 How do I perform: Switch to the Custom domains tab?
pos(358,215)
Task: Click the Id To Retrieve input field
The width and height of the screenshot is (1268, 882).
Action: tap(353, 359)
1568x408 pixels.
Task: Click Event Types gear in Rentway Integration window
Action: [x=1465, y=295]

**Direction**
Print all of the data above again, line for line, without changing anything.

**Solution**
 How do I perform: Switch to the Custom domains tab?
pos(358,215)
Task: Click the Id To Retrieve input field
The width and height of the screenshot is (1268, 882).
Action: tap(353, 359)
1568x408 pixels.
Task: Click Event Types gear in Rentway Integration window
Action: [x=1465, y=295]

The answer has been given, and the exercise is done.